Merritt opposed welfare and other forms of government intervention, voting against a child labor law and strongly supporting President Calvin Coolidge. She cited her husband as her "wisest adviser." While engaged in politics, she was invited to speak at many local and national Republican meetings, including ones in Maryland, Massachusetts, and New York.

== Civic service ==
Merritt was active in the Republican Party and the Girl Scouts of the USA, in addition to singing contralto in church choir. She served on the Republican state central committee and co-founded and served as commissioner of the Hartford Council of Girl Scouts. In 1929, she was appointed New England regional chair of the Girl Scouts and was elected to the board of directors of the national organization in 1943. Camp Alice P. Merritt in Hartland, Connecticut, was named in her honor.

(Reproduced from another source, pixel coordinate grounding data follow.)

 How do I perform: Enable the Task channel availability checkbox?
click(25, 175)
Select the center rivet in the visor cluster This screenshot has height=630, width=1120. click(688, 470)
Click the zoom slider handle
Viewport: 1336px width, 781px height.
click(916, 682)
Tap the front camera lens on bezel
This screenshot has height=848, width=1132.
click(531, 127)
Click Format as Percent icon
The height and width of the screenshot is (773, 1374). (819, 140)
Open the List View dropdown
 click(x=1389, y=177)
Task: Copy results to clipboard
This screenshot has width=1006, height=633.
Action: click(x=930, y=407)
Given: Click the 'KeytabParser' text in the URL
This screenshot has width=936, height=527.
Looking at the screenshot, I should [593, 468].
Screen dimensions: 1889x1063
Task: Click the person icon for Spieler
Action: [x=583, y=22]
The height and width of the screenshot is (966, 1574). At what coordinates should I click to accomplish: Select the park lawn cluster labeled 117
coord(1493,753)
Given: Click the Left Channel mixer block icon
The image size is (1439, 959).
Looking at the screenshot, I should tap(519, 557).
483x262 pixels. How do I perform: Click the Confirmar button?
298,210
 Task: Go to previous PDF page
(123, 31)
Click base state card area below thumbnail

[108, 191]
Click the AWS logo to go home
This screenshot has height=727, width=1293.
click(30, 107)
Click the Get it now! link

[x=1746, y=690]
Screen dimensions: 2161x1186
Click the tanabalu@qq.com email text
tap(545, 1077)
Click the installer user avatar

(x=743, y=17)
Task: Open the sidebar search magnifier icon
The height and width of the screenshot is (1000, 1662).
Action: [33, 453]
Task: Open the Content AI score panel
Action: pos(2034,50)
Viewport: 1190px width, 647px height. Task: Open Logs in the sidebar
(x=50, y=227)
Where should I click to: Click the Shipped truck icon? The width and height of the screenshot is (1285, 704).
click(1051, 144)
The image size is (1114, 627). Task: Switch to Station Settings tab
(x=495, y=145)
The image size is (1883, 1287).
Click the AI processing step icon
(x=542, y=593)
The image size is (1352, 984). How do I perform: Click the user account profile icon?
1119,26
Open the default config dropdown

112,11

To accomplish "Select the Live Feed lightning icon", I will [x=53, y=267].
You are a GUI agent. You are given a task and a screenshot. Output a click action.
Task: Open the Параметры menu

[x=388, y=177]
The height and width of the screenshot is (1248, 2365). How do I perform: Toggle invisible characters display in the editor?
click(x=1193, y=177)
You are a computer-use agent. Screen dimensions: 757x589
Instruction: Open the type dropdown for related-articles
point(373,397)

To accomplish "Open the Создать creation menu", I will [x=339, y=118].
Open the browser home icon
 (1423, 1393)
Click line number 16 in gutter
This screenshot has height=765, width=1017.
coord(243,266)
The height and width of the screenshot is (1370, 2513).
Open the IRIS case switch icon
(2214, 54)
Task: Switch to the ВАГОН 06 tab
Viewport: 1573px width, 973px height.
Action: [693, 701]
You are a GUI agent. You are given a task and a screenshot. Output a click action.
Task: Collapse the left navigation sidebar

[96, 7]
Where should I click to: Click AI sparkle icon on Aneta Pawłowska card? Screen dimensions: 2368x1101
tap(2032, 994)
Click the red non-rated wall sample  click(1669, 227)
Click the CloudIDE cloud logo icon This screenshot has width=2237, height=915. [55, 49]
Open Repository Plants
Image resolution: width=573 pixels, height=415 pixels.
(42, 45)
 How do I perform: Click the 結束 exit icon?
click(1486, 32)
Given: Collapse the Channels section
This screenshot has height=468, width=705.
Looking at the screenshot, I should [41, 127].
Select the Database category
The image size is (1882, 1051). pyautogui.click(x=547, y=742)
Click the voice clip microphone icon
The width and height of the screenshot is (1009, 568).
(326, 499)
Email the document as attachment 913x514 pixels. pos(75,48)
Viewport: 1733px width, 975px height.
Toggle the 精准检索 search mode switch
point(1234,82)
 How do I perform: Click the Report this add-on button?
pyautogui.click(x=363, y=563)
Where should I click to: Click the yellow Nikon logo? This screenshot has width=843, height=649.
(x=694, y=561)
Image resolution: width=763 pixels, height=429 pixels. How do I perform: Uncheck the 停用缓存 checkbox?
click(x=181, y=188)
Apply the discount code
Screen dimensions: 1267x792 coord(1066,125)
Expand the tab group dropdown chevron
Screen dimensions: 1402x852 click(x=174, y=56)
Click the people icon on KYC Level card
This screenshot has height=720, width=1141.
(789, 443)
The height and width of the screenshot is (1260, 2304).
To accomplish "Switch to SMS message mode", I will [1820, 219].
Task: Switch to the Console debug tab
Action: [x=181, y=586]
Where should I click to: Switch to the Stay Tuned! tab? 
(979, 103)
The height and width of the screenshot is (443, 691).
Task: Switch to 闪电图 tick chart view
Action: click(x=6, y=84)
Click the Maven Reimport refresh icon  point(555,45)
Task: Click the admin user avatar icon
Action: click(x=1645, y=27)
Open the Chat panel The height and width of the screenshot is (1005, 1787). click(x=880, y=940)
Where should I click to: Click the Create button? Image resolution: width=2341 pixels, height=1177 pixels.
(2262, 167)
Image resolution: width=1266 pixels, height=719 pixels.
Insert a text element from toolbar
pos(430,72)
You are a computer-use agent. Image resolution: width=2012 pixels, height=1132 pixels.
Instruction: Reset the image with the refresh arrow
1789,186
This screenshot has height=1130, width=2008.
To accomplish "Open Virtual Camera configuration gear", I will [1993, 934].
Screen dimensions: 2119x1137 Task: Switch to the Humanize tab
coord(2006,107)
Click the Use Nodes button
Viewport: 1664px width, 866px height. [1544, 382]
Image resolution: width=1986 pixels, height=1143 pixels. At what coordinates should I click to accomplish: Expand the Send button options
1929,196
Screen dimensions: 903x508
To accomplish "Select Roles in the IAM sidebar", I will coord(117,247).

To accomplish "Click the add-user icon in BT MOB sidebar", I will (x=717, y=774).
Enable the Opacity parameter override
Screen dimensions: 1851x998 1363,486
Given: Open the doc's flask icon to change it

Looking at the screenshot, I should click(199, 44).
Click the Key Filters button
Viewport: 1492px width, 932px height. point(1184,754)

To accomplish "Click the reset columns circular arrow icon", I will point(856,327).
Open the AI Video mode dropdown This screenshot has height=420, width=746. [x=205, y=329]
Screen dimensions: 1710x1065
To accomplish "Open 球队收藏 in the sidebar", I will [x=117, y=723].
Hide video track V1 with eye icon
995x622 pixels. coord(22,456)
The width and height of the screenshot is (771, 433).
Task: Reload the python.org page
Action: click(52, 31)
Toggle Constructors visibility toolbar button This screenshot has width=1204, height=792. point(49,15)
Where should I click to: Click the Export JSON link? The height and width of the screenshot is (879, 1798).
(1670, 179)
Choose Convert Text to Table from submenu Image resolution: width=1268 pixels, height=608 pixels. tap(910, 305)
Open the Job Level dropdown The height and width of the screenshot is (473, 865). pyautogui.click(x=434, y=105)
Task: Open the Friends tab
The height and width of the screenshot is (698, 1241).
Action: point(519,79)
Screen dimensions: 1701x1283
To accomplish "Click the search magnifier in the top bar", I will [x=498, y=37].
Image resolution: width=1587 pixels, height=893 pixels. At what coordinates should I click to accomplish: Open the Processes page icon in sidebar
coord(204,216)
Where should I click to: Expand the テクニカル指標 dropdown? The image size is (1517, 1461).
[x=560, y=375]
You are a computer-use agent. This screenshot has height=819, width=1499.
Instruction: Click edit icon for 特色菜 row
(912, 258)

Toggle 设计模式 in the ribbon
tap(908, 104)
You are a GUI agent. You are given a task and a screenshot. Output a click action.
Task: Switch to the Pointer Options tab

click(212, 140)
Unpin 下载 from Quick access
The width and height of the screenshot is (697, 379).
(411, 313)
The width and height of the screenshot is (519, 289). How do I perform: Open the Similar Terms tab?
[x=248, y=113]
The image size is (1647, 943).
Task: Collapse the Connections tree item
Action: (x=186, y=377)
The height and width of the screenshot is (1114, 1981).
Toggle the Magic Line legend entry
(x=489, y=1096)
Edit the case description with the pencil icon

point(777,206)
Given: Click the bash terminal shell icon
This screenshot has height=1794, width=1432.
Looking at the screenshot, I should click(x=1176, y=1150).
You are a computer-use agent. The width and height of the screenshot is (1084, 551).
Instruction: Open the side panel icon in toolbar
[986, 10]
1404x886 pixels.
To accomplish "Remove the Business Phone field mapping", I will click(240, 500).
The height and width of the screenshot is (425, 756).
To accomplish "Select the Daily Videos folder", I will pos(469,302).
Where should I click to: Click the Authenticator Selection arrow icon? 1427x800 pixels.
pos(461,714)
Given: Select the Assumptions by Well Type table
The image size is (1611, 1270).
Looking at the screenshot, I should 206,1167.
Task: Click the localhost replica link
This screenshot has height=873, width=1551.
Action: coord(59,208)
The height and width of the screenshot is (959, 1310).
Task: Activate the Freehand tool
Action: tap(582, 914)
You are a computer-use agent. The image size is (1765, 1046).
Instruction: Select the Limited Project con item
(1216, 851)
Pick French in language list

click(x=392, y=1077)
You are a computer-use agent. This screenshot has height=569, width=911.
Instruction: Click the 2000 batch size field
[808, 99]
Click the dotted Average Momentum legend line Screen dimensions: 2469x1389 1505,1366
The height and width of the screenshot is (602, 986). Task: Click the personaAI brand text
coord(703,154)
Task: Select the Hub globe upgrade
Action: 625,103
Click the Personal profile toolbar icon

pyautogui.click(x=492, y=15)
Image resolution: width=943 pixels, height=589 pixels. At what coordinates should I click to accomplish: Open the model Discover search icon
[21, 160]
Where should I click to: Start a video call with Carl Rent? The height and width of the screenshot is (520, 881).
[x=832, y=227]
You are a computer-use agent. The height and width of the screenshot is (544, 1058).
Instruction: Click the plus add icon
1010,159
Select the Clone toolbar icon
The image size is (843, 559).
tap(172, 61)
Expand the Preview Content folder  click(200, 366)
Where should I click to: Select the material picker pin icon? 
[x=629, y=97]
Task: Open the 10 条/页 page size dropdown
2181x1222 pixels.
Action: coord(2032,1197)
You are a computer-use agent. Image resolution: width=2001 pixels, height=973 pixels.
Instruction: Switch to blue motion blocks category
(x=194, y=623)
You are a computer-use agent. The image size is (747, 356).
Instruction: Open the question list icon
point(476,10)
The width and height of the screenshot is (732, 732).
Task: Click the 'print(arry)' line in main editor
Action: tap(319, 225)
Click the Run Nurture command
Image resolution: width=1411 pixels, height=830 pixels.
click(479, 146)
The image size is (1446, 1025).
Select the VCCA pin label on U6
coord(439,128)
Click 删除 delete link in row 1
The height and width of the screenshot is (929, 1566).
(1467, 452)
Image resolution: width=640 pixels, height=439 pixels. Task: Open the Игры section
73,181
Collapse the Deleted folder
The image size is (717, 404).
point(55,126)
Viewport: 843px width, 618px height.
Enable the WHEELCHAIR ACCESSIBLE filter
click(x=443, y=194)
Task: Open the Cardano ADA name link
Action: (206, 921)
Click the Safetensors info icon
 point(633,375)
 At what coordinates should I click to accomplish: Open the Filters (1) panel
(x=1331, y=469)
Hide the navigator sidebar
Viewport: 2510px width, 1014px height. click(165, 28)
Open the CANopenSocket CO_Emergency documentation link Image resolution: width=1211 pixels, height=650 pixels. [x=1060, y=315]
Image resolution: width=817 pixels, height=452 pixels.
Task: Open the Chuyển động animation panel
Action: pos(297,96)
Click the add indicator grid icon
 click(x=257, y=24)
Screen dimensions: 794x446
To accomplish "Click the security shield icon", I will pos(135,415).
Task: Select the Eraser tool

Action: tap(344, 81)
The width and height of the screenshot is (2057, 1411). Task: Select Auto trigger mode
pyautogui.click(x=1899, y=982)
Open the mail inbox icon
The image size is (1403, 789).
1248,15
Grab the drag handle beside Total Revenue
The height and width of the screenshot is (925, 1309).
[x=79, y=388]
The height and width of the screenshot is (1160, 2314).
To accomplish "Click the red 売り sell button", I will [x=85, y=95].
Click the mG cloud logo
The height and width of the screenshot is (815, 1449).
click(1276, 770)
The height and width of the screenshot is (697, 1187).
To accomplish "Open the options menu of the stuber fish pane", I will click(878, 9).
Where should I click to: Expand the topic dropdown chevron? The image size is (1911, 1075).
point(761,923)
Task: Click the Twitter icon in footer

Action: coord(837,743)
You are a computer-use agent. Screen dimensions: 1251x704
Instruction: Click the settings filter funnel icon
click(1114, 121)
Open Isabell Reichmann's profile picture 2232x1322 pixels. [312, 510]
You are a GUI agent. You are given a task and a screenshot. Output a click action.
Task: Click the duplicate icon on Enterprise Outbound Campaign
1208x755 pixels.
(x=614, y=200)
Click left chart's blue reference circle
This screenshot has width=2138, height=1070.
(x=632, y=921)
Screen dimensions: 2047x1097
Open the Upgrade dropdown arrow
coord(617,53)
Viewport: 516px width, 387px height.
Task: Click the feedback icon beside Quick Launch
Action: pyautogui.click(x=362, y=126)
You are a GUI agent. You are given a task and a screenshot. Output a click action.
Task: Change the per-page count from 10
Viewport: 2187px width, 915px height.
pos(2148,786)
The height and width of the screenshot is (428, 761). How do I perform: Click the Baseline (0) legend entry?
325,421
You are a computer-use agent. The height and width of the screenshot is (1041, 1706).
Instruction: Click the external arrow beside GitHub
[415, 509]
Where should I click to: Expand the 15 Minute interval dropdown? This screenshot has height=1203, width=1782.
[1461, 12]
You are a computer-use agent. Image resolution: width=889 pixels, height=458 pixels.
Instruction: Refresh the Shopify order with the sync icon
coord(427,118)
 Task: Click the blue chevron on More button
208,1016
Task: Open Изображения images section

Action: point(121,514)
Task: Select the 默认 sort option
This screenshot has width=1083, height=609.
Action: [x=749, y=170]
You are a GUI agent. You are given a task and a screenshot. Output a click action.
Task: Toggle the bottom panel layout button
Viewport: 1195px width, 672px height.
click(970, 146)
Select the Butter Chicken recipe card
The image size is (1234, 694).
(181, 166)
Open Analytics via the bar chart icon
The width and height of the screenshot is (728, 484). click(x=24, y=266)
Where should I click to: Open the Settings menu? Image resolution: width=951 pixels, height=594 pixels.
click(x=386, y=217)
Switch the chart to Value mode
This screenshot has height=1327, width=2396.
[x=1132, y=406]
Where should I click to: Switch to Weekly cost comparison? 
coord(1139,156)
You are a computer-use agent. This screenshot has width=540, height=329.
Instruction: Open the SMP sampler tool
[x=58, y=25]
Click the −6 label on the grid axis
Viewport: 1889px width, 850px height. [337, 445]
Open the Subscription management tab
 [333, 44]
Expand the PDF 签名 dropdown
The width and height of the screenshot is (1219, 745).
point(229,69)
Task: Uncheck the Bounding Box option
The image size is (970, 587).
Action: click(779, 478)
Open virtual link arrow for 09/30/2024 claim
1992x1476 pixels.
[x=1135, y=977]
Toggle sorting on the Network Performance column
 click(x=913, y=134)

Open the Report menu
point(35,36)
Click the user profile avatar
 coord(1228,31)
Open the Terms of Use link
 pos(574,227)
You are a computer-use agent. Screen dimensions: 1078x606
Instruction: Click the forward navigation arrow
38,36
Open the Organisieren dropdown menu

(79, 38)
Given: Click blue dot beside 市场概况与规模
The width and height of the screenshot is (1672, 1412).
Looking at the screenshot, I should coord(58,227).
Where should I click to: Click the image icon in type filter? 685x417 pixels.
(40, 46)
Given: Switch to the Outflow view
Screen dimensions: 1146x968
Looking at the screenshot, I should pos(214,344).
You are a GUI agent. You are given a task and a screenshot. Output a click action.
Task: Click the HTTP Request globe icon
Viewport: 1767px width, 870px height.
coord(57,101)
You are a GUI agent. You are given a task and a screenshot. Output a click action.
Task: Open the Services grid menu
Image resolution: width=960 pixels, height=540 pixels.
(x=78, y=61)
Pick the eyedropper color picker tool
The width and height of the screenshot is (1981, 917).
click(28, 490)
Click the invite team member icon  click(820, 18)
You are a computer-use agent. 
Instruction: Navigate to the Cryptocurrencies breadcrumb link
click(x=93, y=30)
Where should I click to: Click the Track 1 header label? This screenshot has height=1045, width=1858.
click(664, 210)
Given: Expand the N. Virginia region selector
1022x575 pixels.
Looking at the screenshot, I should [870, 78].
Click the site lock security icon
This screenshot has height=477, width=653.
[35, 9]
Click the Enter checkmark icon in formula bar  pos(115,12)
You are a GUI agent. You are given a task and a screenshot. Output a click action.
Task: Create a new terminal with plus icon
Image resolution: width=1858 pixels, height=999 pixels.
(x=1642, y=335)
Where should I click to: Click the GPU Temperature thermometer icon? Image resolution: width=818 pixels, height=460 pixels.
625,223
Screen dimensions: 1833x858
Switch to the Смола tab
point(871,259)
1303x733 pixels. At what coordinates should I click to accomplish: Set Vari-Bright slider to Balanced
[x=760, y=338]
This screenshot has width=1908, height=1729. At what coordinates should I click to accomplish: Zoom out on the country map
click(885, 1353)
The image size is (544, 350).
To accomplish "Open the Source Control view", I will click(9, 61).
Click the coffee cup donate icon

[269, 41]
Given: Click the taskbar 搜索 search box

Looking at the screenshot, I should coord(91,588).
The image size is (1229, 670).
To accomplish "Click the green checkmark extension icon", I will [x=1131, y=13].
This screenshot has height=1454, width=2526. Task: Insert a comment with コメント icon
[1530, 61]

Merritt remained active in civic affairs after leaving office. In 1949, she was serving as a trustee of the Connecticut Valley Hospital. That same year, she was the inaugural recipient of a civil leadership award from the Hartford chapter of the B'nai B'rith Women. The University of Connecticut named a women's dormitory in her honor.

== Personal life ==
Merritt died suddenly while shopping in Hartford on October 17, 1950. Her husband had died in January 1950. She was survived by children Robert, Philip, and Virginia.